In der Nacht zuvor waren die Unterhändler einmal mehr ohne Einigung auseinandergegangen. Große Streitpunkte waren immer noch offen, Kompromisse, die bereits als fix galten, wurden wieder infrage gestellt. Fast alles sei wieder strittig, berichtete FDP-Vizechef Wolfgang Kubicki und prognostizierte ein stürmisches Jamaika-Finale: "Ich würde sagen, es zieht gerade ein Hurrikan auf über Jamaika." FDP und Grüne brachten gar eine Verlängerung ins Spiel, wollten Druck aus der nächtlichen Runde nehmen.

Am Abend dann wird die Vorlage für einen möglichen Durchbruch bekannt: "Ergebnis der Sondierungsgespräche von CDU/CSU, FDP und Bündnis 90/Die Grünen", so der nüchterne Titel des 61 Seiten starken Papiers, das den Weg zu einer Jamaika-Koalition ebnen soll. Doch bis zuletzt markieren in dem Entwurf der Jamaika-Partner zahlreiche eckige Klammern noch strittige offene Punkte.

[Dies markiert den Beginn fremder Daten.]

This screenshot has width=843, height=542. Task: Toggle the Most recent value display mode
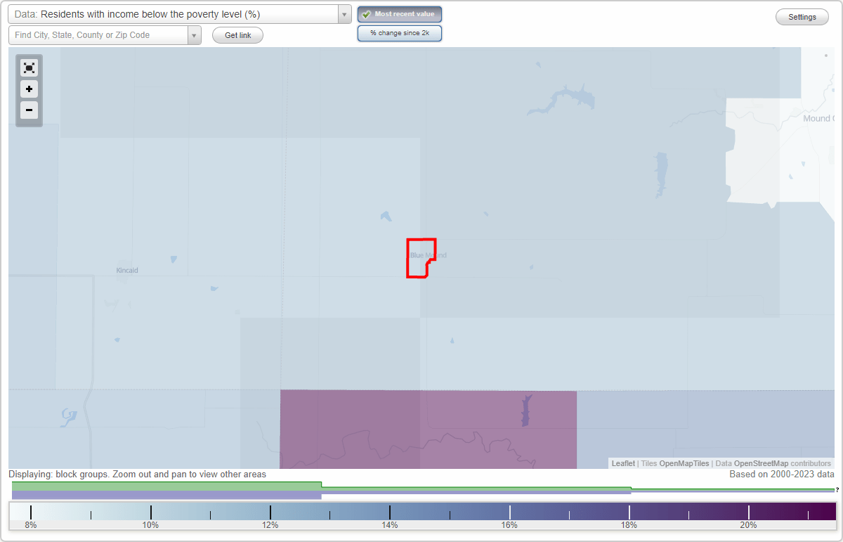tap(400, 14)
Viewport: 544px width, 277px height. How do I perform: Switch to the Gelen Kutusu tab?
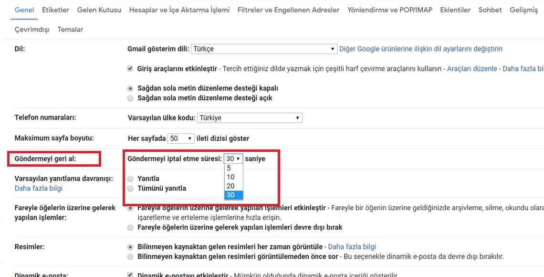coord(99,10)
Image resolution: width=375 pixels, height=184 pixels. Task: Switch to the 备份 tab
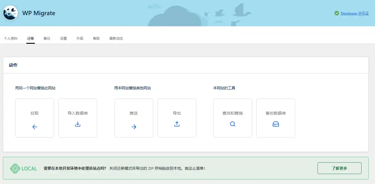tap(47, 38)

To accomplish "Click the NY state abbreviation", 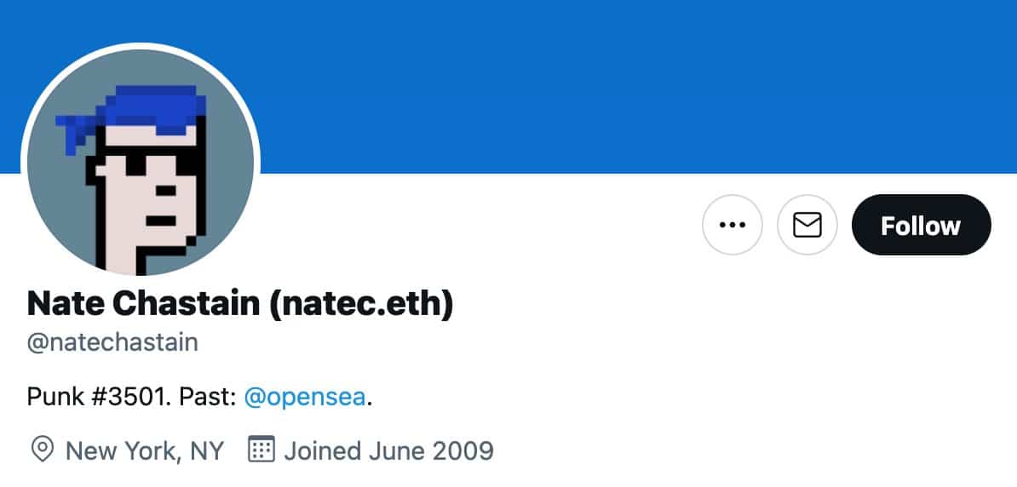I will click(207, 450).
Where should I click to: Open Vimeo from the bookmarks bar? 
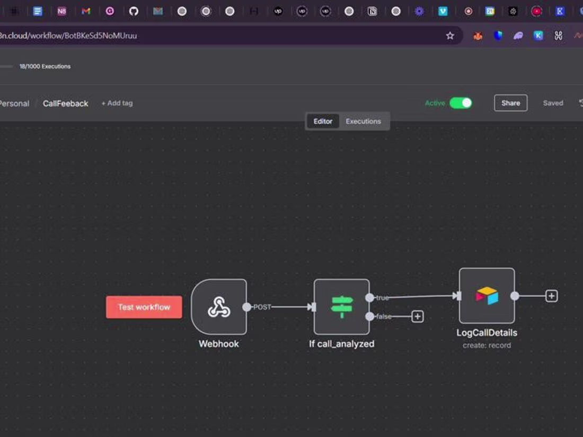click(x=443, y=11)
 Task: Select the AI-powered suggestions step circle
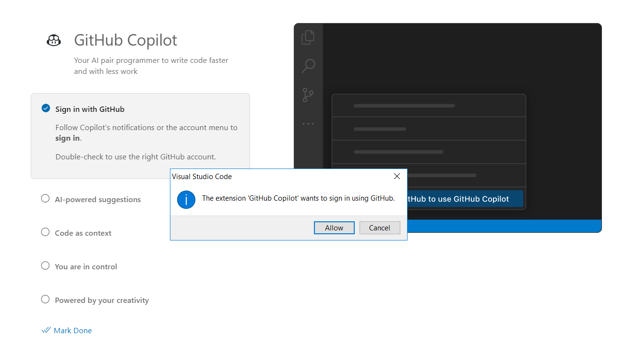point(45,199)
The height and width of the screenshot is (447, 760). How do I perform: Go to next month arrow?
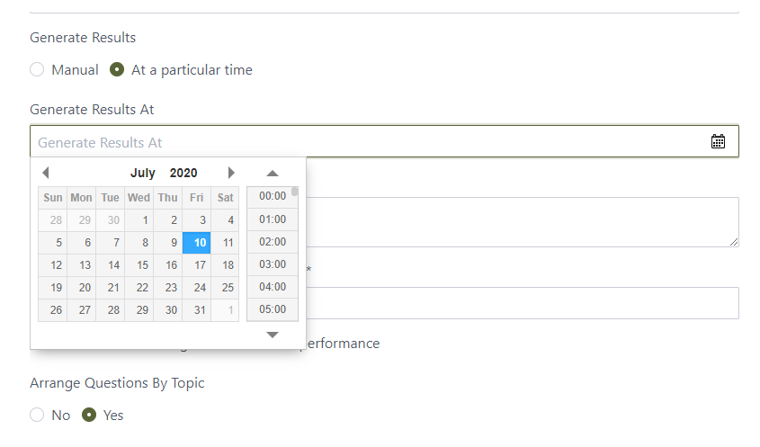pyautogui.click(x=231, y=173)
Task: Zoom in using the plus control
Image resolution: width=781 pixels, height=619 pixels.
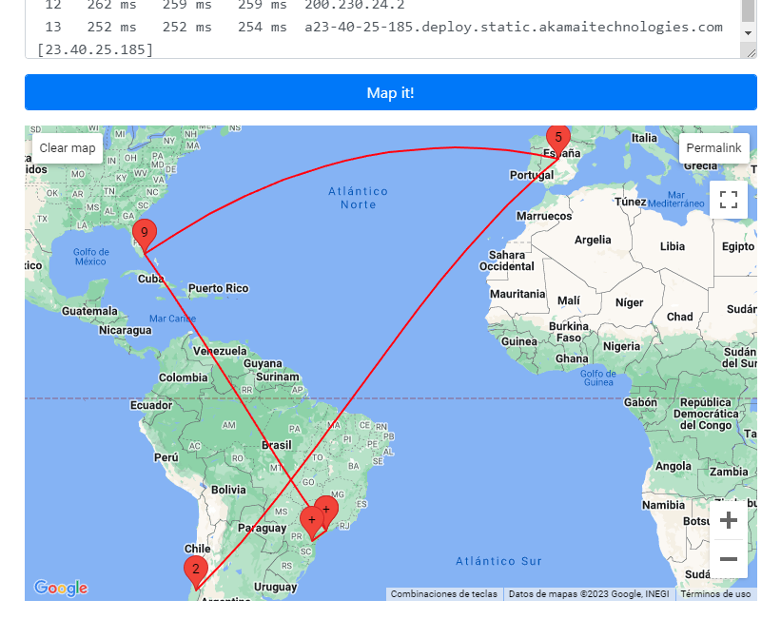Action: point(729,520)
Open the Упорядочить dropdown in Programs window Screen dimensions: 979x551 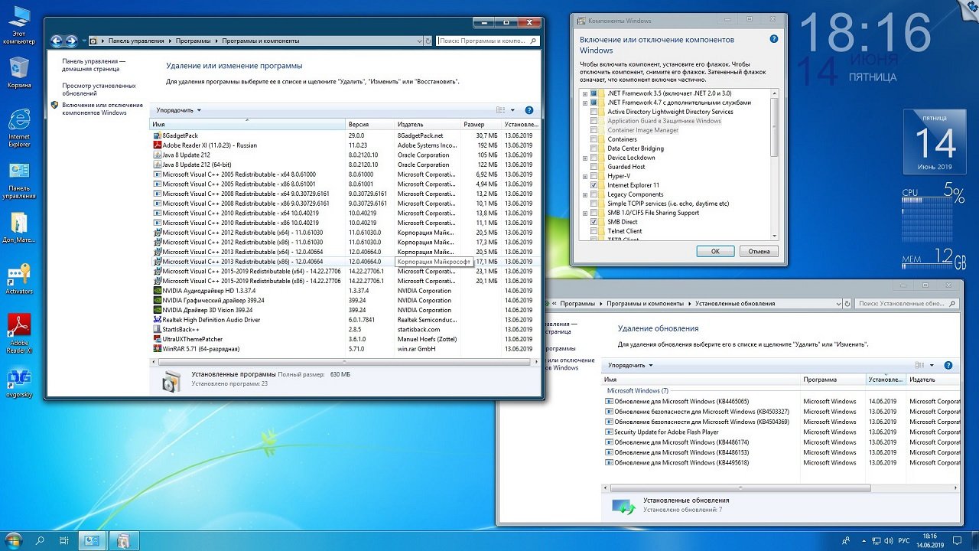click(178, 110)
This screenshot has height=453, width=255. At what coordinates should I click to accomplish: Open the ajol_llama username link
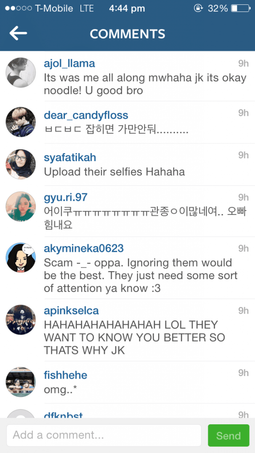69,63
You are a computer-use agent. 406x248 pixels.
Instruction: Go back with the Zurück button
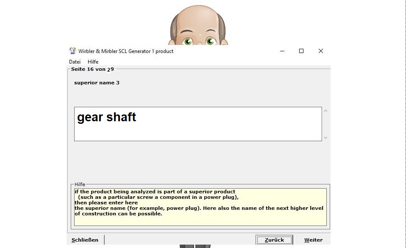point(274,240)
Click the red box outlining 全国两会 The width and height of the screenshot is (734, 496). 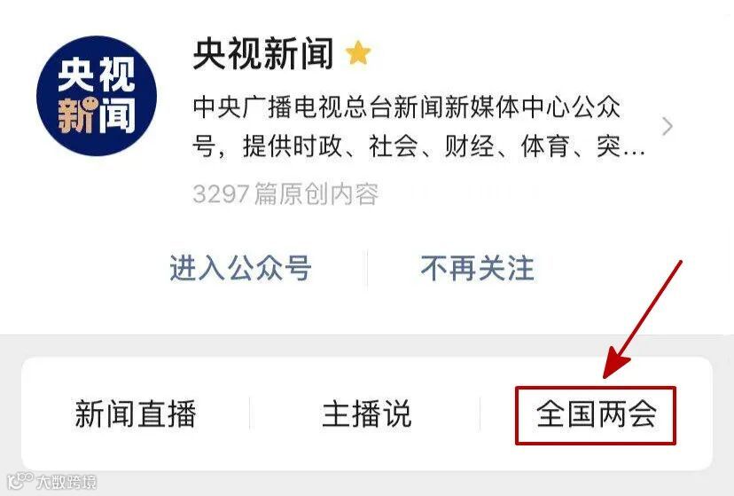pyautogui.click(x=596, y=415)
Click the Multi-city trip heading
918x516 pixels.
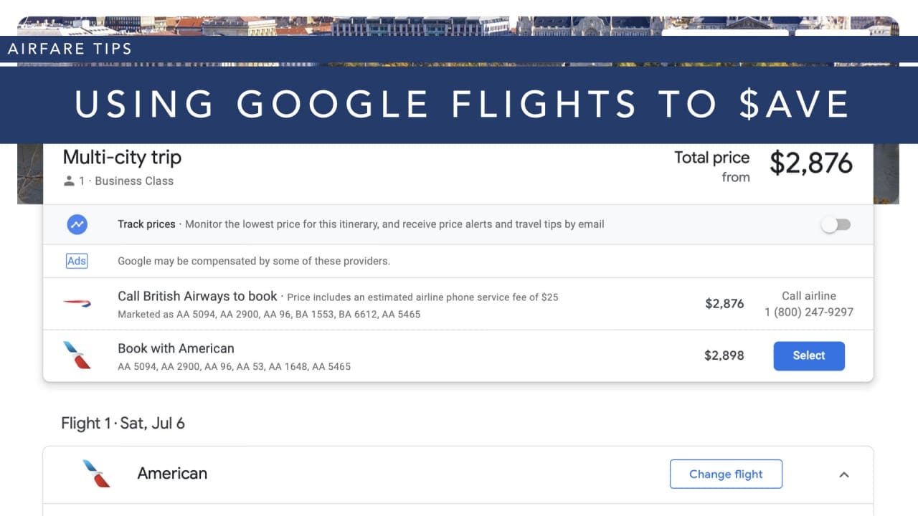pos(122,158)
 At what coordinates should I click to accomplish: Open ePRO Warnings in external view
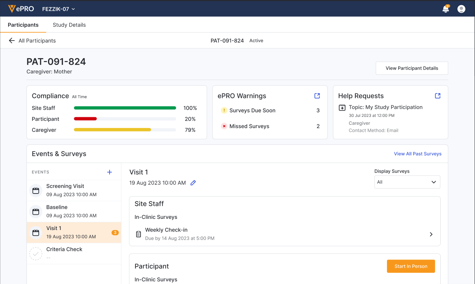tap(317, 96)
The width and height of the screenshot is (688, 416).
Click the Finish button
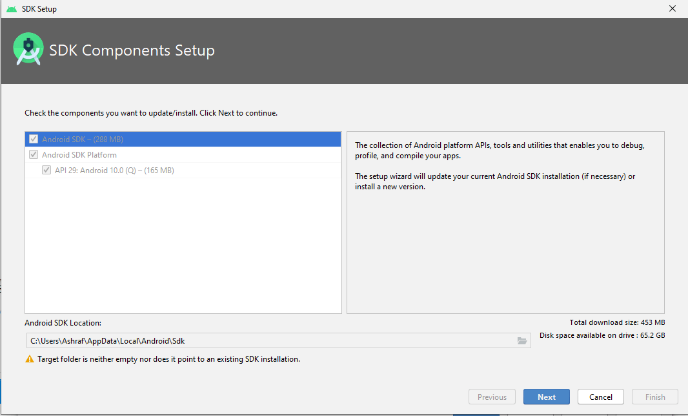pyautogui.click(x=655, y=397)
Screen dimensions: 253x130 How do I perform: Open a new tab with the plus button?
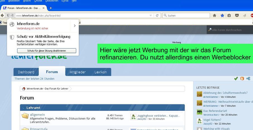point(50,8)
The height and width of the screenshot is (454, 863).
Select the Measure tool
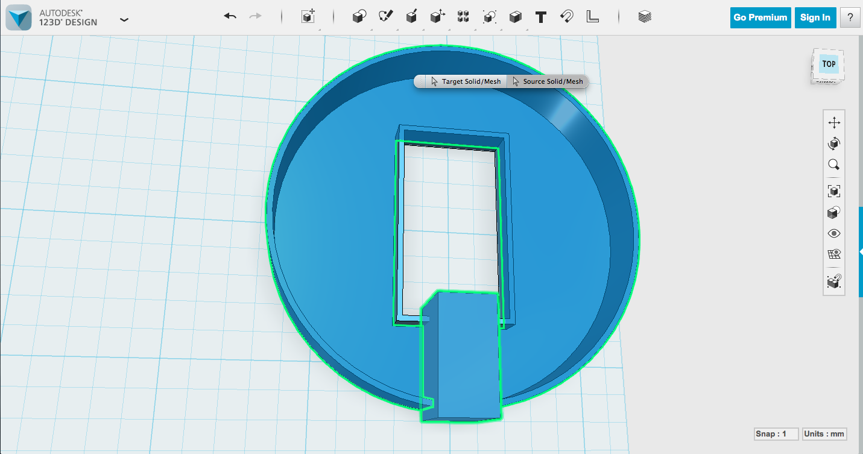point(593,17)
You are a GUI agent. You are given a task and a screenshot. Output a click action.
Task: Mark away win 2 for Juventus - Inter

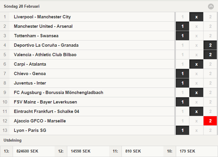(210, 83)
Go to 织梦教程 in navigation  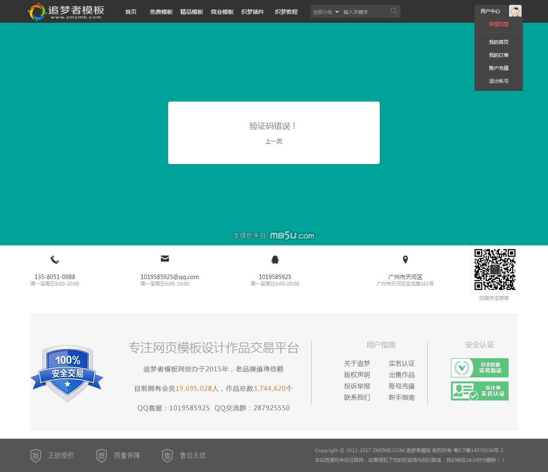(286, 12)
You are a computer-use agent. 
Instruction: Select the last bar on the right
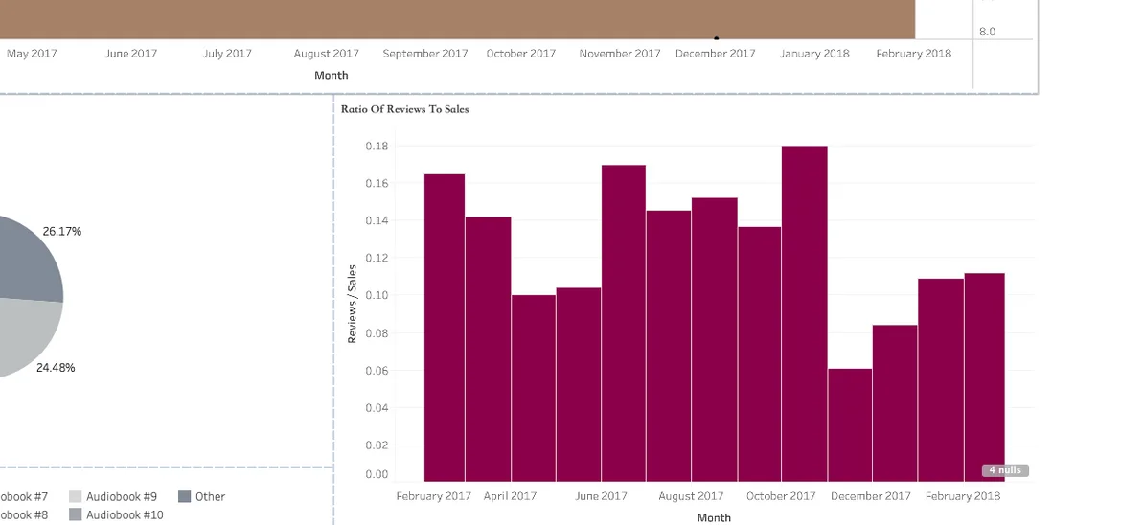(984, 377)
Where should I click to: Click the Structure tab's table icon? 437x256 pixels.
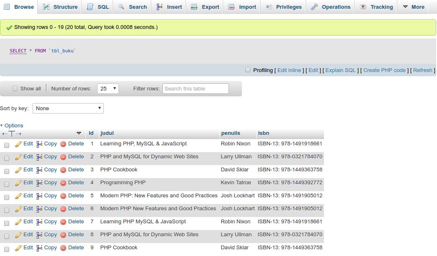tap(45, 7)
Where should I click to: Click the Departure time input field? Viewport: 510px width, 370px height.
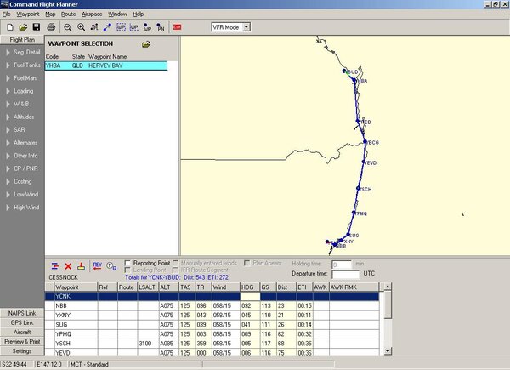tap(345, 274)
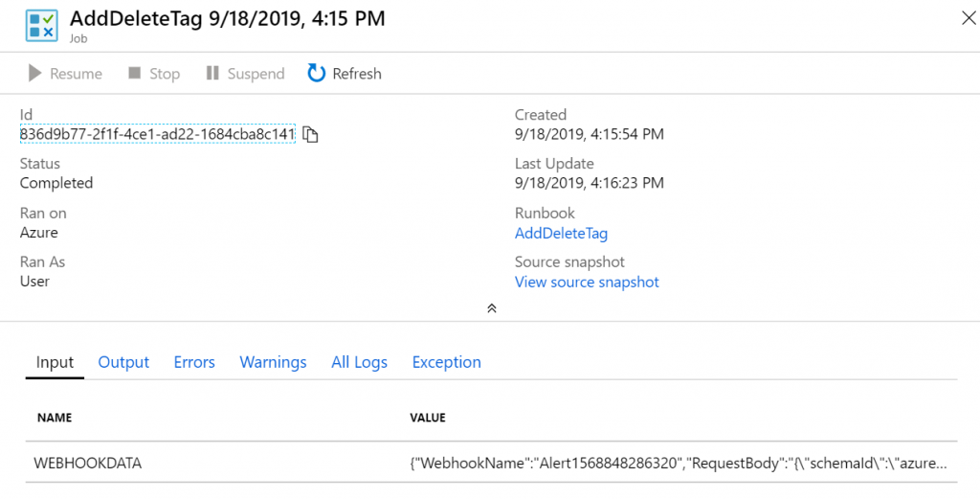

Immerhin haben sich die Jamaikaner bereits auf eine Präambel verständigt, die sich wie die Einleitung eines schwarz-gelb-grünen Koalitionsvertrages liest. Dort heißt es etwa: "Uns eint die Verantwortung für die Menschen und die Zukunft unseres Landes." Doch von Einigkeit war am Verhandlungstisch gestern noch nicht viel zu spüren.